Element lookup rows
- - -
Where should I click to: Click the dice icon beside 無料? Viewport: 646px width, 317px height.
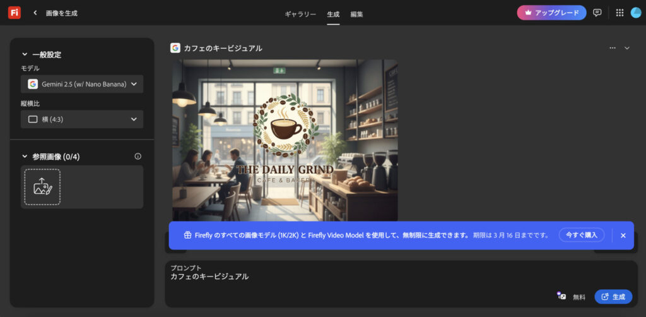561,296
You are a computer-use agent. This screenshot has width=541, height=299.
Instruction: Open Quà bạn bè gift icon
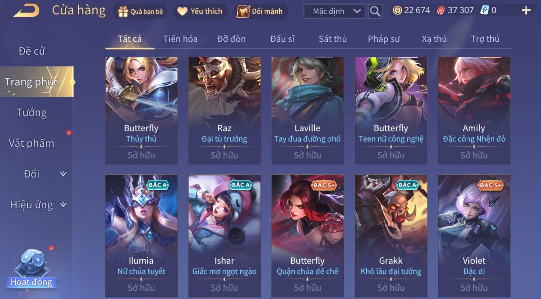pos(123,12)
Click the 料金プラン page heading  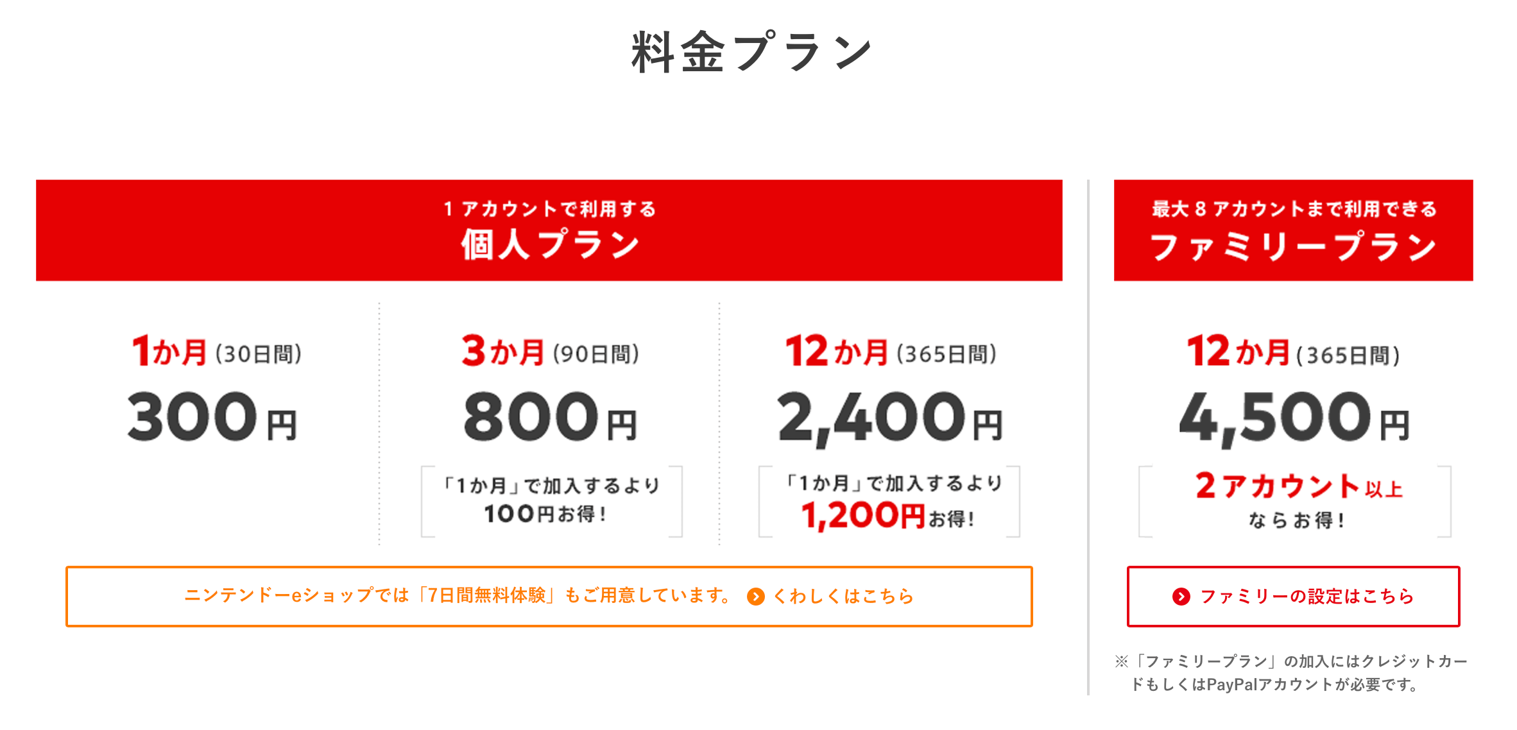pos(752,52)
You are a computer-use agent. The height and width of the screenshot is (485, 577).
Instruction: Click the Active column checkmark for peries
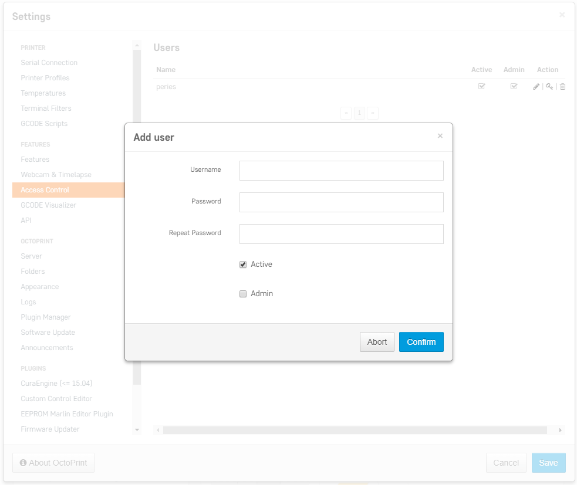pyautogui.click(x=481, y=86)
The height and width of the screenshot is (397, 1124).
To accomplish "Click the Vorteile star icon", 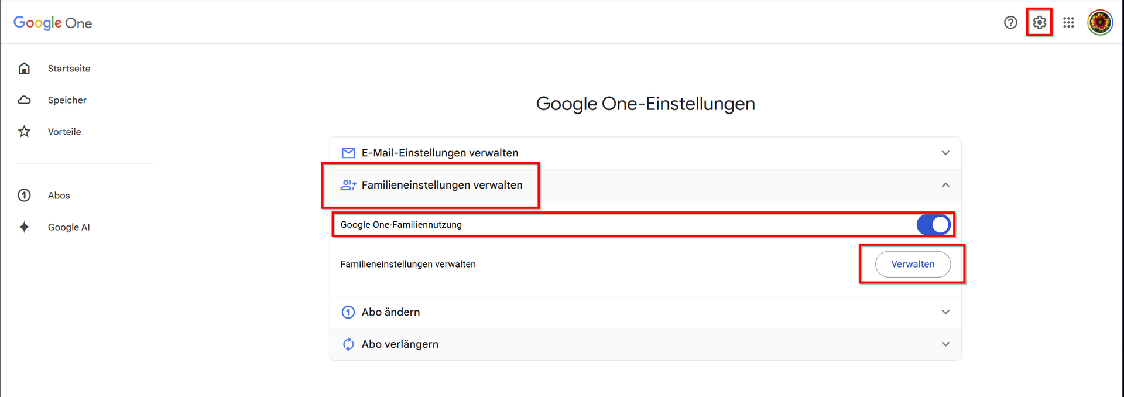I will pos(24,132).
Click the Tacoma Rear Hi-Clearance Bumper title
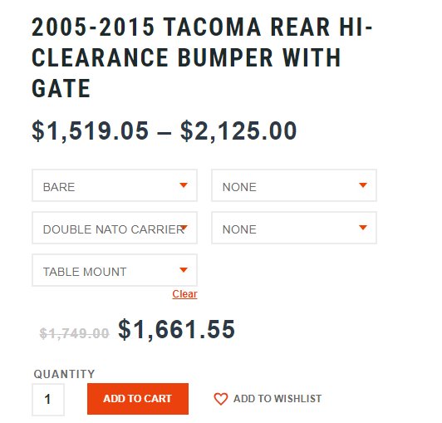This screenshot has width=442, height=423. pyautogui.click(x=202, y=57)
- - -
**WHAT NEEDS TO BE DONE:**
Please copy out every line of the rows above that contains the word "Instruction". Matching is case-sensitive.

**FINISHED EXERCISE:**
Instruction: Open Quà bạn bè gift icon
Instruction: Click the Active column checkmark for peries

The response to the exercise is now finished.